• **WHAT TO DO**
Pictures excluded, retype the lines from the one containing "This screenshot has height=613, width=1081." through the last line of the data below, both included.

• **DATA PROVIDED**
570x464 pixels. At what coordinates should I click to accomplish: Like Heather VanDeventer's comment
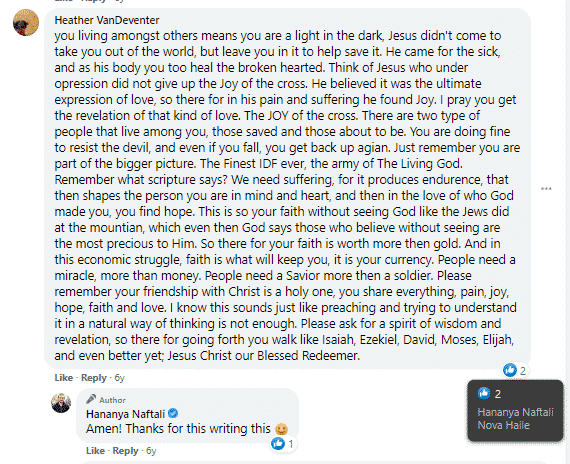(x=64, y=378)
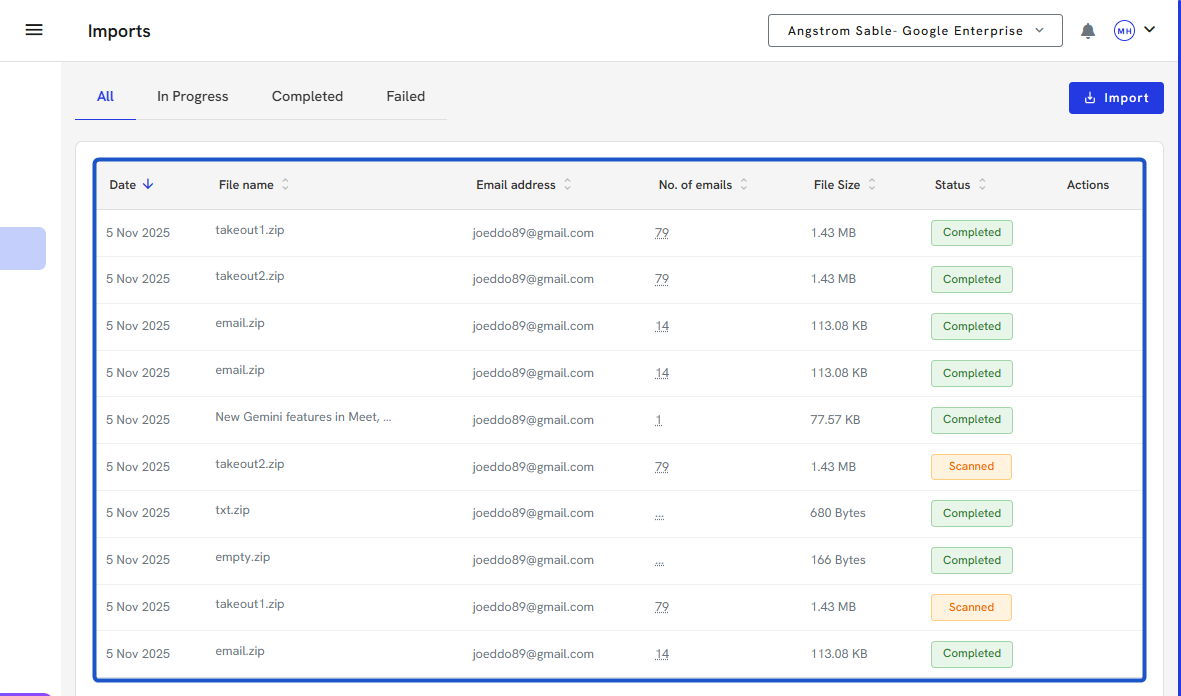Image resolution: width=1181 pixels, height=696 pixels.
Task: Select the All imports tab
Action: [x=105, y=97]

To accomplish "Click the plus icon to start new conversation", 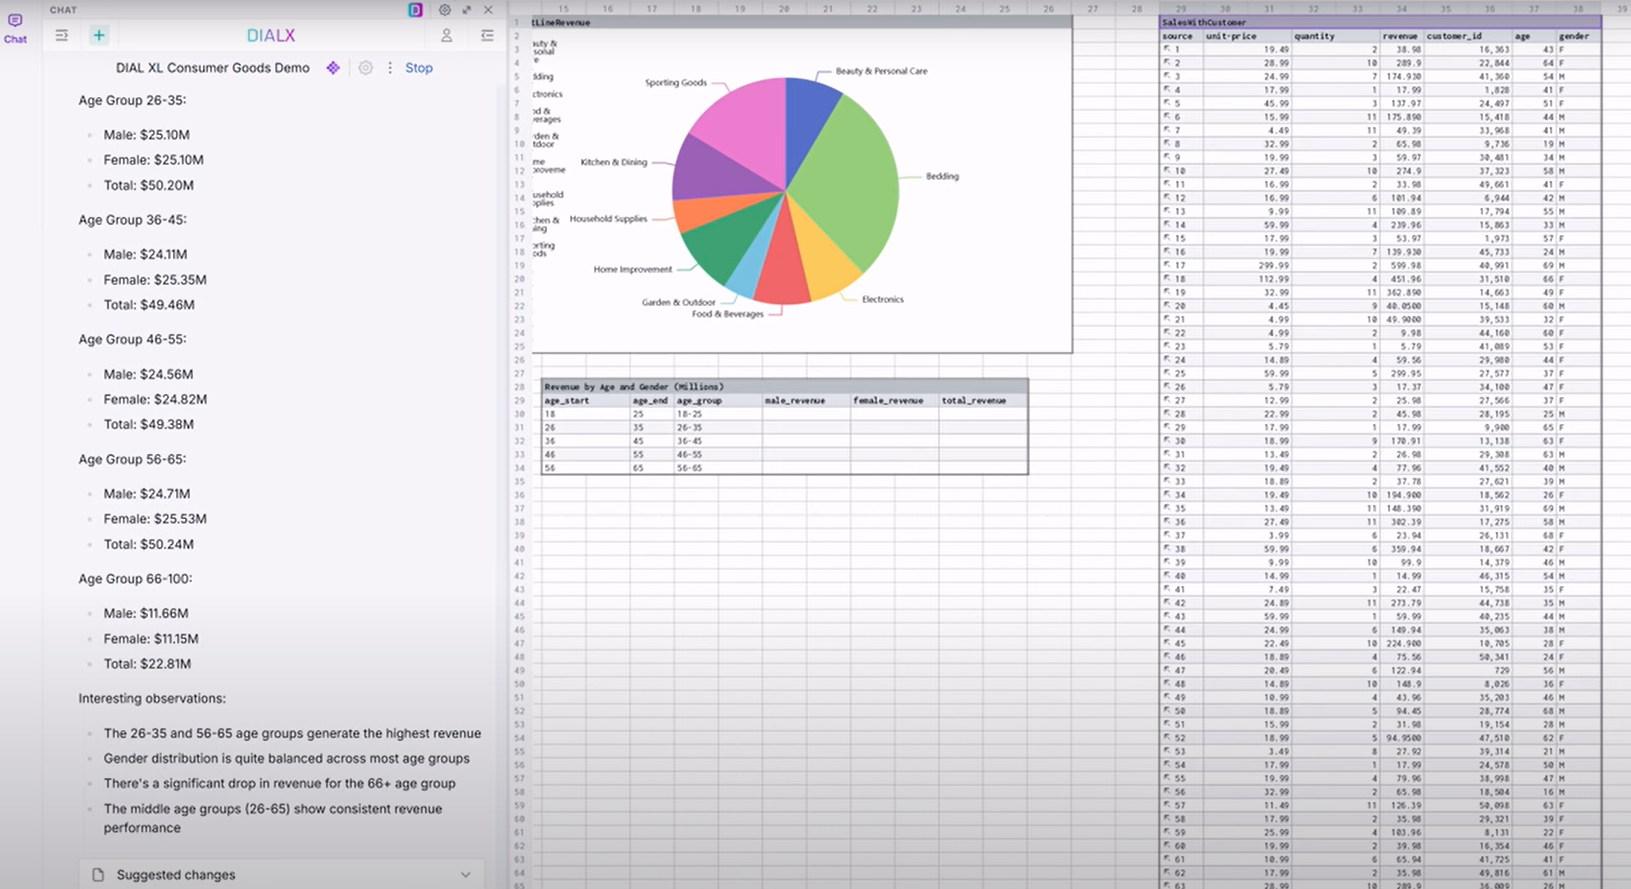I will (x=98, y=35).
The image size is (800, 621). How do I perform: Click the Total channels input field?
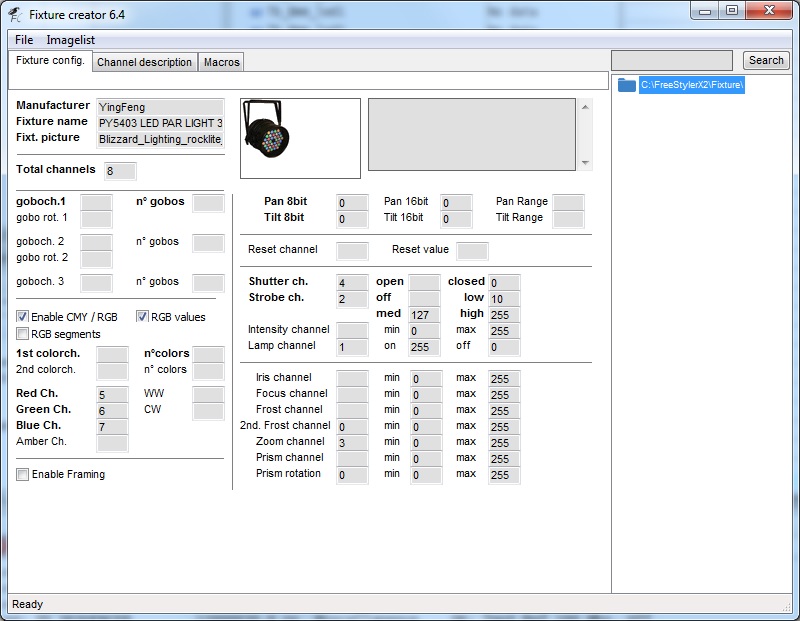pos(120,171)
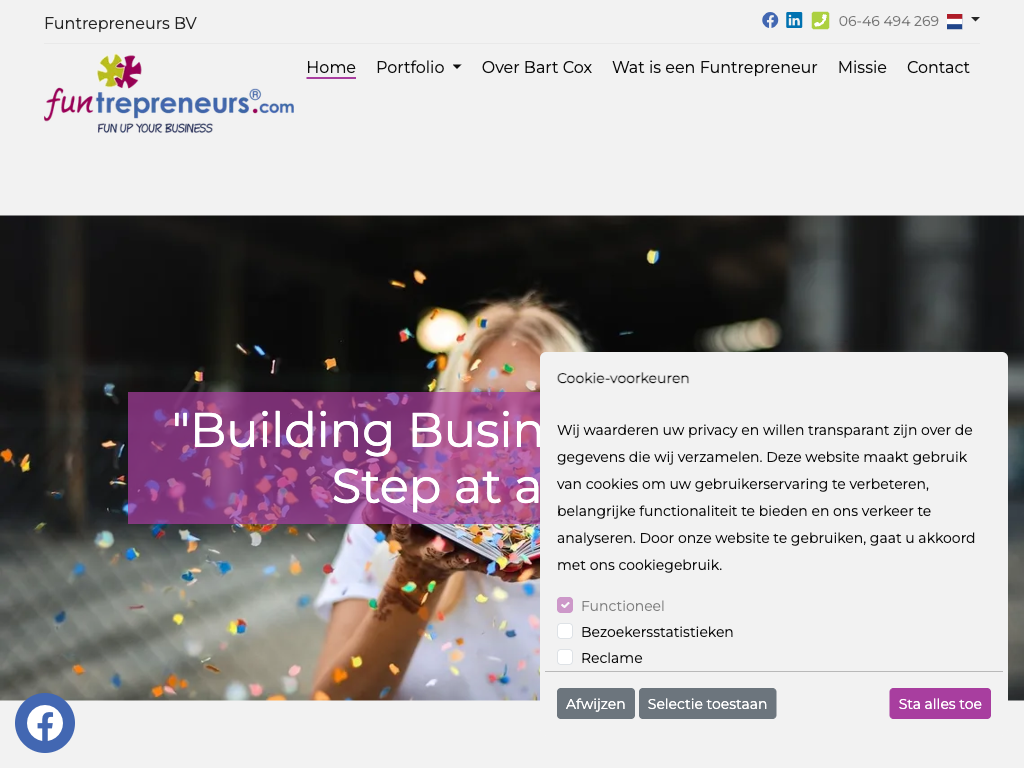Click the floating round Facebook button
Screen dimensions: 1024x768
pyautogui.click(x=45, y=723)
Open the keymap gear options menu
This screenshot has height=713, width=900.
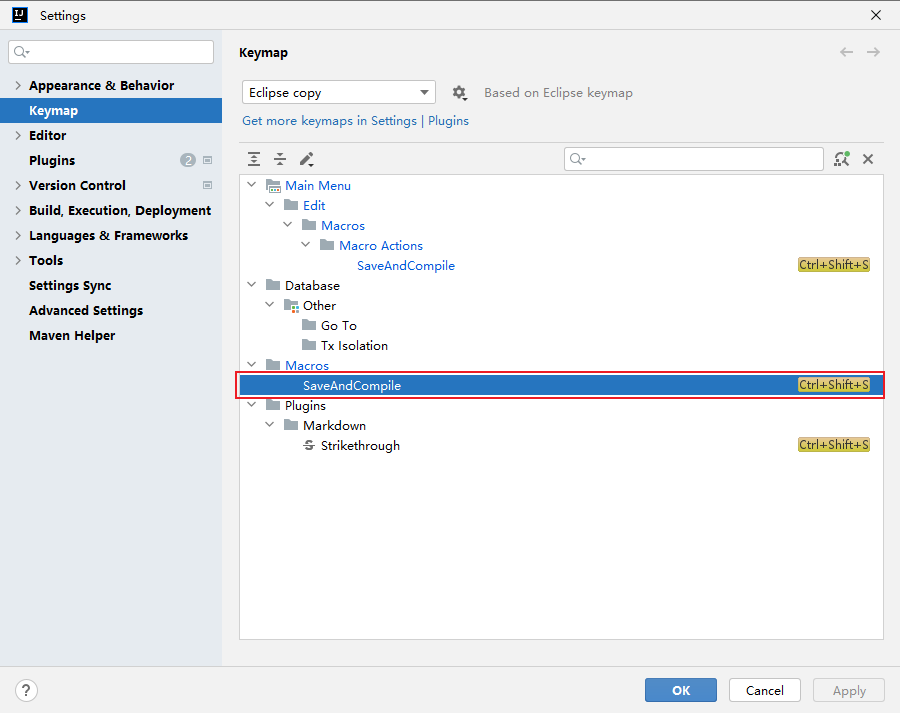[x=459, y=93]

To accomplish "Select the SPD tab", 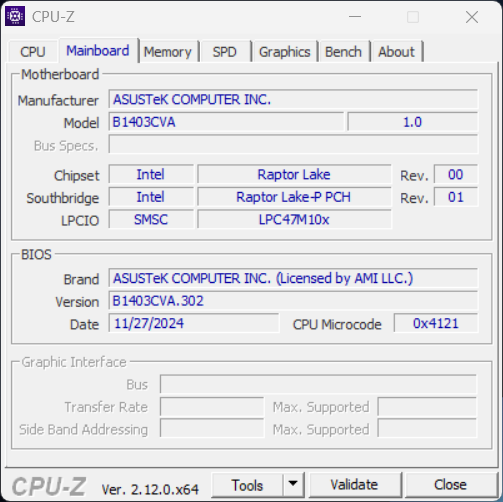I will point(225,52).
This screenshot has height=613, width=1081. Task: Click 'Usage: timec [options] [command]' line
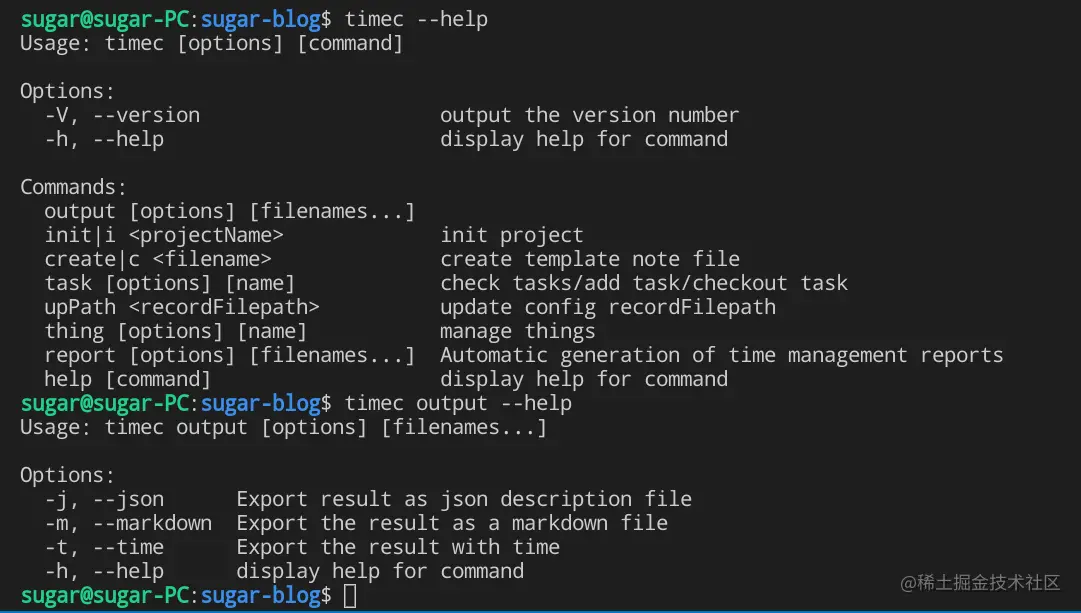coord(211,43)
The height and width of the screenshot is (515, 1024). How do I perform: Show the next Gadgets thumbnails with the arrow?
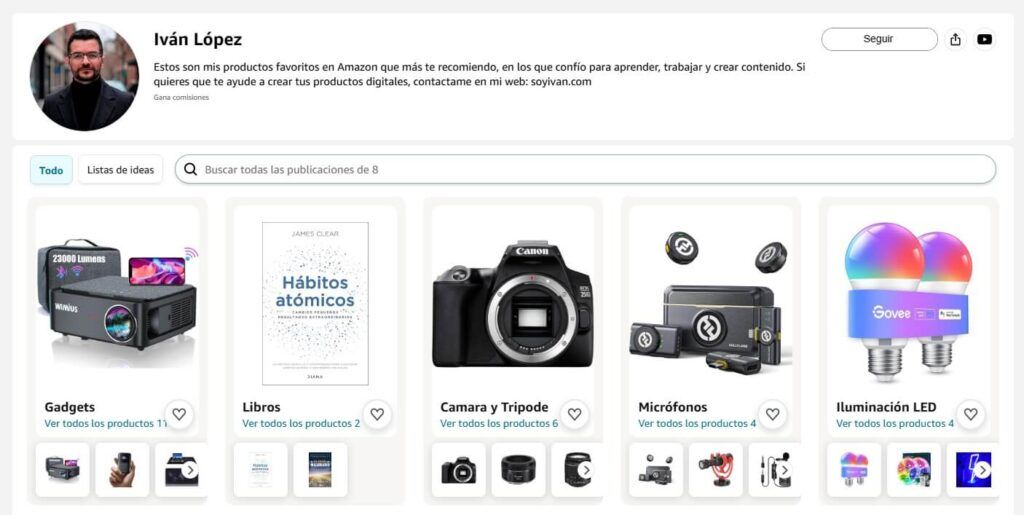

• **SOLVED PROBLEM**
This screenshot has height=613, width=1081. Task: Click 'Usage: timec [options] [command]' line
coord(211,43)
The height and width of the screenshot is (515, 1024). How do I perform: Show the next Gadgets thumbnails with the arrow?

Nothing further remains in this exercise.